Diabetes mellitus as a chronic disease is the most common disease caused by metabolic disorders and it is one of the most important health issues all around the world. Nowadays, data mining methods are applied in different fields of sciences due to data mining methods capability. Therefore, in this study, we compared the efficiency of data mining methods in predicting type 2 diabetes.

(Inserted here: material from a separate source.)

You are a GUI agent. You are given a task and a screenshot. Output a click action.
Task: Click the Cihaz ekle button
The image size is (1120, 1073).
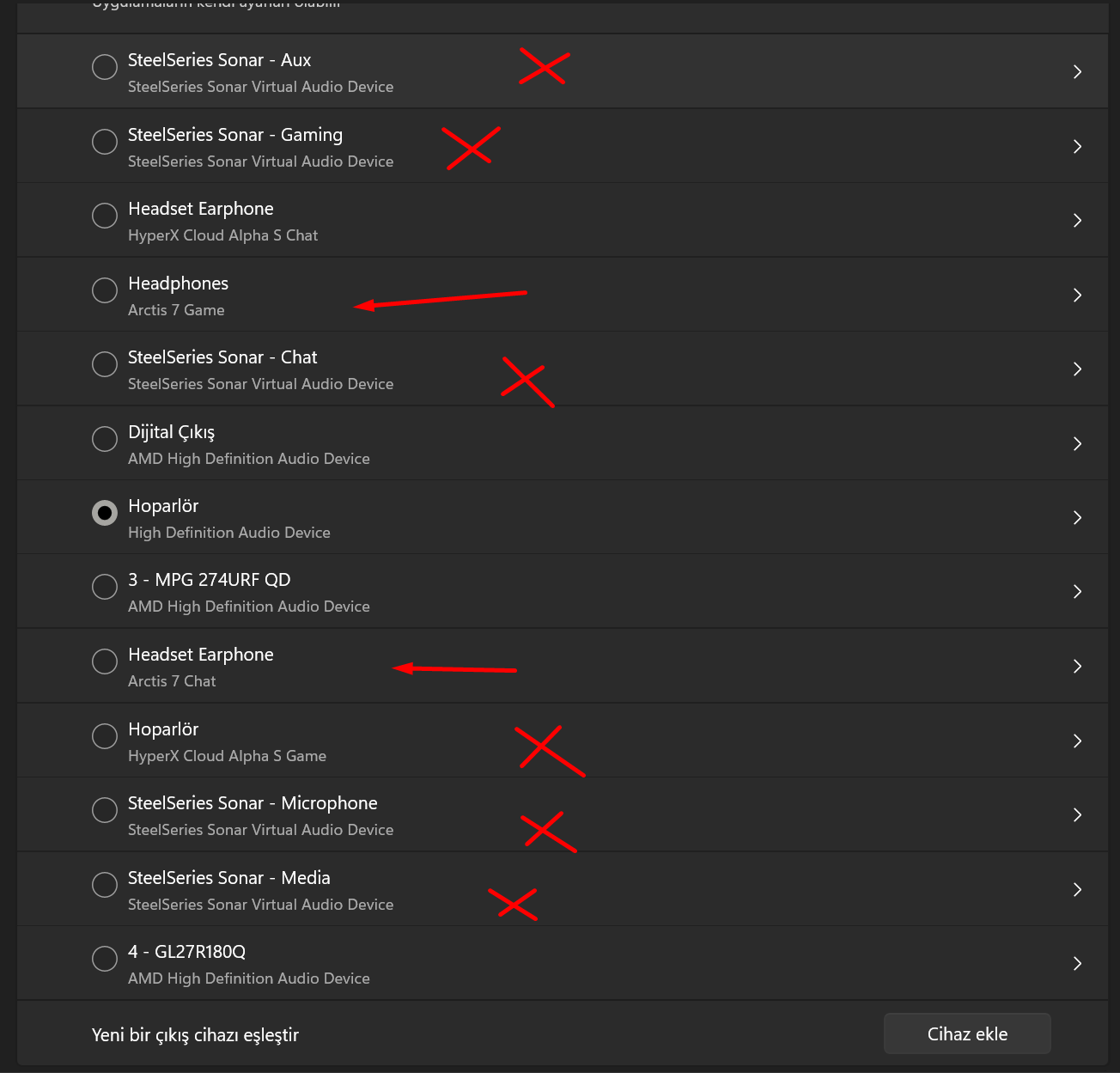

In this cross-sectional study, the data of 7,000 participants in the Diabetes Screening Project in Samen, Mashhad City, Iran, were considered in 2016. There were 540 untreated diabetic patients. The Samen Project was included in the routine examinations of diabetes patients like blood glucose, eyes health, nephropathy, and legs health. So, in order to maintain balance, 600 healthy individuals were selected in a proportional volume sampling in this study. Therefore, the total sample size was 1140 people. In this study, people with diabetes aged over 30 years old were enrolled and participants with the previous history of type 2 diabetes, with normal blood glucose due to drug use or other issues at the time of the study, were excluded.
All three models (Logistic regression, simple Bayesian and support vector machine models) had the same test accuracy (86%), however, in terms of area under the receiver operating characteristic (ROC) curve (AUC), logistic regression and simple Bayesian models had better performance (AUC=90% against AUC=88%). In the simple Bayesian model and logistic regression, body mass index (BMI) and age variables were the most important variables, while BMI and blood pressure variables were the most important factors in the support vector machine model.
According to the results, all three models had the same accuracy. In terms of area under the curve (AUC), logistic and simple Bayes models had better performance than the support vector machine model. Totally all three models had almost the same performance. Based on all three models, BMI was the most important variable.